C’est d’abord la « doctrine nickel » qui en prend un coup. La Cour admet qu’il s’agit d’un « socle stratégique de nature essentiellement politique« , mais souligne qu’il est « non défini dans ses attendus exacts ni dans ses modalités pratiques« .

Les magistrats épinglent ensuite les deux sociétés sur leurs gouvernances, relevant, pour ce qui concerne la Sofinor, « la concentration des pouvoirs du directeur général« , André Dang, et soulignent qu’il « en résulte une absence de protection des élus de la province Nord membres du conseil d’administration de la SMSP. Ils ne bénéficient pas du régime de protection prévu par le code général des collectivités territoriales pour les élus membres du conseil d’administration d’une SEM, s’exposant ainsi à des risques de se trouver en situation potentiellement qualifiables pénalement de prise illégale d’intérêt. »

Sur le plan financier, la Chambre relève que l’endettement généralisé du groupe Sofinor est … « supérieur au PIB de la Nouvelle-Calédonie ». Or, concernant les investissements en Corée du Sud,  » les niveaux de retour exposés par la SOFINOR ne sont pas convaincants« . Quant à l’usine du Nord, le retour financier est prioritairement affecté à l’actionnaire minoritaire Glencore qui a assuré la quasi-totalité du financement de la construction.

Les risques financiers considérables pour la province Nord sont également analysés par les magistrats qui, en conclusion, recommandent la fusion de la SMSP et de la Sofinor.

La SMSP ne partage évidemment pas l’essentiel des analyses de la Chambre Territoriale des Comptes. Ni dans celle de la doctrine, ni dans les observations sur la gestion et les risques de prise illégale d’intérêt des élus, ni dans les perspectives industrielles, ou ni dans les analyses financières.

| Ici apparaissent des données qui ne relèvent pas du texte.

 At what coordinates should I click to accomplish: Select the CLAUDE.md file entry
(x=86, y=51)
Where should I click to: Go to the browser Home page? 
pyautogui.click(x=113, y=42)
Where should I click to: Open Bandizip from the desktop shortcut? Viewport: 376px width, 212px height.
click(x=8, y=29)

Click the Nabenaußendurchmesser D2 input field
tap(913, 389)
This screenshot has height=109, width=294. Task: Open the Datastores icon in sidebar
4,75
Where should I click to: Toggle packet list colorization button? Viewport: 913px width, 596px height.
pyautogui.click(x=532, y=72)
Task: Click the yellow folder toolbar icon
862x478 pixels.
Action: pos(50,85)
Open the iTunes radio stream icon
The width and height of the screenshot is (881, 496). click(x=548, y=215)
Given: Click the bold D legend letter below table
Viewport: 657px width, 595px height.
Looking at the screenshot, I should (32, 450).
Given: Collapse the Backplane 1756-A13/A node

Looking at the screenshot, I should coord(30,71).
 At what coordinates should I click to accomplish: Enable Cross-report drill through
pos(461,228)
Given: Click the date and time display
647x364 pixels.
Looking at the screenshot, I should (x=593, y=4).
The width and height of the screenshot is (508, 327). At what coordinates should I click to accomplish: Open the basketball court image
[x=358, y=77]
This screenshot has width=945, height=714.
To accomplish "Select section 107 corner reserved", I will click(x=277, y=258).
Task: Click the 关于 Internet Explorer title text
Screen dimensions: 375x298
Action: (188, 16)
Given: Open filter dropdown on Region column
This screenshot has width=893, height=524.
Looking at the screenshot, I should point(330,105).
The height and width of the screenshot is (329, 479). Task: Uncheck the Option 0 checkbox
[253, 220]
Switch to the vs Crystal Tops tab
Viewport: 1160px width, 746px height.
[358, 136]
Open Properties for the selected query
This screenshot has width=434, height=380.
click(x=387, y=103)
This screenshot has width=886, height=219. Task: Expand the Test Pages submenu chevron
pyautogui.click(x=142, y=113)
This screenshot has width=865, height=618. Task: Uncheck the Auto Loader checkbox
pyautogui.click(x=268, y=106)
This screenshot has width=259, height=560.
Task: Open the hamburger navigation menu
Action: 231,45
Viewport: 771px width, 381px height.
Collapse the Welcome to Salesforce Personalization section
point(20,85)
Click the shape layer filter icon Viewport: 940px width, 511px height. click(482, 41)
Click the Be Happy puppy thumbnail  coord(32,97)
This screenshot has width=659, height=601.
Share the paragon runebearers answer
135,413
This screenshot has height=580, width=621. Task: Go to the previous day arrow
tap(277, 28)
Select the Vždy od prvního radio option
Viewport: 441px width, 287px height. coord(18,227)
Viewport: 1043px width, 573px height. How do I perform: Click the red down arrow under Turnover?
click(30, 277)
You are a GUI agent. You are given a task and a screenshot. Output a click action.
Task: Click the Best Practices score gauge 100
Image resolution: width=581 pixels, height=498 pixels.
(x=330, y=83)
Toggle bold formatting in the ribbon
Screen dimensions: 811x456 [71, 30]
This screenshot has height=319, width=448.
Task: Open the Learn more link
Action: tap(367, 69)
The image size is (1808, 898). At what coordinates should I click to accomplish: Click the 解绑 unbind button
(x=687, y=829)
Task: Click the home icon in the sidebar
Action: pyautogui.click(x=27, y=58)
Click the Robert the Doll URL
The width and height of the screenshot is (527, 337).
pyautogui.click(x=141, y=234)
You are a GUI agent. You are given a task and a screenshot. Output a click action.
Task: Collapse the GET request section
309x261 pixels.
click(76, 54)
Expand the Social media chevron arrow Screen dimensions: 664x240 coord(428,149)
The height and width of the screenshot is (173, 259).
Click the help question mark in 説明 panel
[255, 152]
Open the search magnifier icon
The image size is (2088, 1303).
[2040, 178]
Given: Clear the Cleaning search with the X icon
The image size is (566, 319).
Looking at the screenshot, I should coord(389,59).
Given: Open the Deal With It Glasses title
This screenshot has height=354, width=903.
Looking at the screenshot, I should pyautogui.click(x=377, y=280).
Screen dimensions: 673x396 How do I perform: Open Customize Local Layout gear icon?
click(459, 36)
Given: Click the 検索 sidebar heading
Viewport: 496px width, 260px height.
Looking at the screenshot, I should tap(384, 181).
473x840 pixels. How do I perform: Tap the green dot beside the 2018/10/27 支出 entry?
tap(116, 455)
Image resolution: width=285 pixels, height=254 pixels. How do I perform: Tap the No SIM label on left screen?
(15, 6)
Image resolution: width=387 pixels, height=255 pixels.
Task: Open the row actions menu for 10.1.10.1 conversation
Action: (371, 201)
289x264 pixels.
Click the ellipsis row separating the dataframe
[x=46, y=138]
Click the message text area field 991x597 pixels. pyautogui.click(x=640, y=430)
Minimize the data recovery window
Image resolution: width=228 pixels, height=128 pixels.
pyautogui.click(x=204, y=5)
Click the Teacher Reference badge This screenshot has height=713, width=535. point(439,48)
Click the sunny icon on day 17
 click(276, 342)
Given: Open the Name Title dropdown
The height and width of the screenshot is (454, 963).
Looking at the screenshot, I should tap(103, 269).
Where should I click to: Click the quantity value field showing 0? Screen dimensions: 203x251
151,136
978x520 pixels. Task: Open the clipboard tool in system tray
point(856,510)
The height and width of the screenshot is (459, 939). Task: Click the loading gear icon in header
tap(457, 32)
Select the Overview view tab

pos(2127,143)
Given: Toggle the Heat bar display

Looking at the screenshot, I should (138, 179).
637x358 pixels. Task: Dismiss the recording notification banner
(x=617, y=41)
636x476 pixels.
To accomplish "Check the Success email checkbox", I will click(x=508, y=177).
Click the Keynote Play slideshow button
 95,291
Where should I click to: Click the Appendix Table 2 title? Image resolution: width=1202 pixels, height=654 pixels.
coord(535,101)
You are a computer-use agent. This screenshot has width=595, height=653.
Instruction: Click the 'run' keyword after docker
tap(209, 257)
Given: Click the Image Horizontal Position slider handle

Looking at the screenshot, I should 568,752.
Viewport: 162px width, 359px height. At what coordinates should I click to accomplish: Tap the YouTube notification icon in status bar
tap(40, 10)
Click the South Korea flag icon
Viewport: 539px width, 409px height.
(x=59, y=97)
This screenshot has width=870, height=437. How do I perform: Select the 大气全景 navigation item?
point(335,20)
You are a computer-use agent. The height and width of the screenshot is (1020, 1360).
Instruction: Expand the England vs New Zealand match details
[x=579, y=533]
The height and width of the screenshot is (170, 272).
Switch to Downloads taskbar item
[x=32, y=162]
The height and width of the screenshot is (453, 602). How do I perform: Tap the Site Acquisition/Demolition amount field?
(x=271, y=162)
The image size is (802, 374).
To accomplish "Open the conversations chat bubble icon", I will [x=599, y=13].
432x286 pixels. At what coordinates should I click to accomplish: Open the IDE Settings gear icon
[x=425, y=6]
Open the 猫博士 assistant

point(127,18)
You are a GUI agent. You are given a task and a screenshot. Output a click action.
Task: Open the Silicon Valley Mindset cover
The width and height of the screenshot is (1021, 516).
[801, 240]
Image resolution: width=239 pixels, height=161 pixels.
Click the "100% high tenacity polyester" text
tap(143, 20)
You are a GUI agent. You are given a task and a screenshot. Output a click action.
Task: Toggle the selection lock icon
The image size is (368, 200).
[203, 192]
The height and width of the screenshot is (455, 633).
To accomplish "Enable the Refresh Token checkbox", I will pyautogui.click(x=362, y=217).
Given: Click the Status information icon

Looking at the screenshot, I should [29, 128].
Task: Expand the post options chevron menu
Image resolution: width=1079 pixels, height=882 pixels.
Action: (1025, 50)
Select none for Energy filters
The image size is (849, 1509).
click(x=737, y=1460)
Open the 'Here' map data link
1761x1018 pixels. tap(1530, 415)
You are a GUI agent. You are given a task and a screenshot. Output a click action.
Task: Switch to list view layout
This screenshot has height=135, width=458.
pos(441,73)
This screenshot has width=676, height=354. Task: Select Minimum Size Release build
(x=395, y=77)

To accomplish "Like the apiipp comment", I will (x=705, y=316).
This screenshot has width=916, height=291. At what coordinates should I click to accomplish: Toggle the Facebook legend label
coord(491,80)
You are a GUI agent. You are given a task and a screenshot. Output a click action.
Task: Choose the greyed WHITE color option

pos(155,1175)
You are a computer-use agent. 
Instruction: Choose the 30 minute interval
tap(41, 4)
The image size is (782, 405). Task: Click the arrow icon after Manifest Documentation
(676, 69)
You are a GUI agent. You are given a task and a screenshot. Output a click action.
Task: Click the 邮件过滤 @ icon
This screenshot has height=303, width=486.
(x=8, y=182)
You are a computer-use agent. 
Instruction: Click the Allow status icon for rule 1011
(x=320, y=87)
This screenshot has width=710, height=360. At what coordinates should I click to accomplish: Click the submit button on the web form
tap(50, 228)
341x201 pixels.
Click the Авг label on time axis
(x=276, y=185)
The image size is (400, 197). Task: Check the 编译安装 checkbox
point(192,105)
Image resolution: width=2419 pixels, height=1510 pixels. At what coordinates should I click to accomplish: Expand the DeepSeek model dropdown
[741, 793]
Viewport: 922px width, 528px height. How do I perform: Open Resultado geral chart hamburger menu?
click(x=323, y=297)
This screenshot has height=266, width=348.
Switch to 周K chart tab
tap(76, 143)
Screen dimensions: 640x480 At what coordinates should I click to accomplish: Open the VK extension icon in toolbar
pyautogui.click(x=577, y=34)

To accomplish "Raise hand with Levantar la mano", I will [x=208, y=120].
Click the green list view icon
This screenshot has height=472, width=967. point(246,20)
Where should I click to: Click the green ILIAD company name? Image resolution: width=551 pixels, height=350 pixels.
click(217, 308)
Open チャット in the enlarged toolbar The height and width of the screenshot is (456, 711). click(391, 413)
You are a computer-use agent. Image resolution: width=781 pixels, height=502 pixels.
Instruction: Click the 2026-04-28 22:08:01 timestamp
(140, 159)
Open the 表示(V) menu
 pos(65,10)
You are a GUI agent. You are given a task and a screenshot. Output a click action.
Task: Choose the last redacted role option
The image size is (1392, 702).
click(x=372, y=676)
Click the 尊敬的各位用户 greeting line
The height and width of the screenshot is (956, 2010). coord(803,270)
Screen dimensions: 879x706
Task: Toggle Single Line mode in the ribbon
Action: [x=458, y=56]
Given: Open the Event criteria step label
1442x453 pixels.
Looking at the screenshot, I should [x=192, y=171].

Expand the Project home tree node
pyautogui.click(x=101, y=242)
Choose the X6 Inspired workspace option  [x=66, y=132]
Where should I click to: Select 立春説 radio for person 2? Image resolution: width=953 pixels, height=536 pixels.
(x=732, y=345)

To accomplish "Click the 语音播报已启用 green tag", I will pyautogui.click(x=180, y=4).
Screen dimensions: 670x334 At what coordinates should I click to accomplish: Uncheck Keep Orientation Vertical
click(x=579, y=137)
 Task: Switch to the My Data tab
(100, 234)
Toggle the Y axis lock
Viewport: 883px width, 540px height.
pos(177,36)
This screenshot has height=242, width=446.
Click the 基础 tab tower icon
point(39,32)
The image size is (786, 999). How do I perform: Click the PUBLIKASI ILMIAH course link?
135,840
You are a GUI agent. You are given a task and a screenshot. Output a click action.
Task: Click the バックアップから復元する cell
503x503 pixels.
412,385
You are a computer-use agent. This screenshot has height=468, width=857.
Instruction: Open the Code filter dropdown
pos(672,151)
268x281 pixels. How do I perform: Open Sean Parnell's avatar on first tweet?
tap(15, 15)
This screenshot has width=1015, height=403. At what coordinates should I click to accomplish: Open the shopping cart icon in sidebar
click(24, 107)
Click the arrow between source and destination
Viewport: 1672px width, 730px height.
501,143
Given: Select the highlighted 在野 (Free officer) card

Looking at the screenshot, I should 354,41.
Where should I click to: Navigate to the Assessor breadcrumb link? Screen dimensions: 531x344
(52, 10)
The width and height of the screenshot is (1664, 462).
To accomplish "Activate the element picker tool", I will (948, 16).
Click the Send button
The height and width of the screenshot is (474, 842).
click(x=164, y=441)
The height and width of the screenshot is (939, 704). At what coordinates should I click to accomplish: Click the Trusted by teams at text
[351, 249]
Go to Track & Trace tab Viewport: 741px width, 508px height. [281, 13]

La question récurrente est toujours de savoir si le rapport de la Cour sera suivi d’effets. Les sociétés et la province Nord peuvent-elles « s’assoir dessus » ? Deux éléments, cependant, demeurent : l’image économique de la collectivité et la pratique de ses « filiales », d’une part, le risque de prise illégale d’intérêt de certains élus, d’autre part.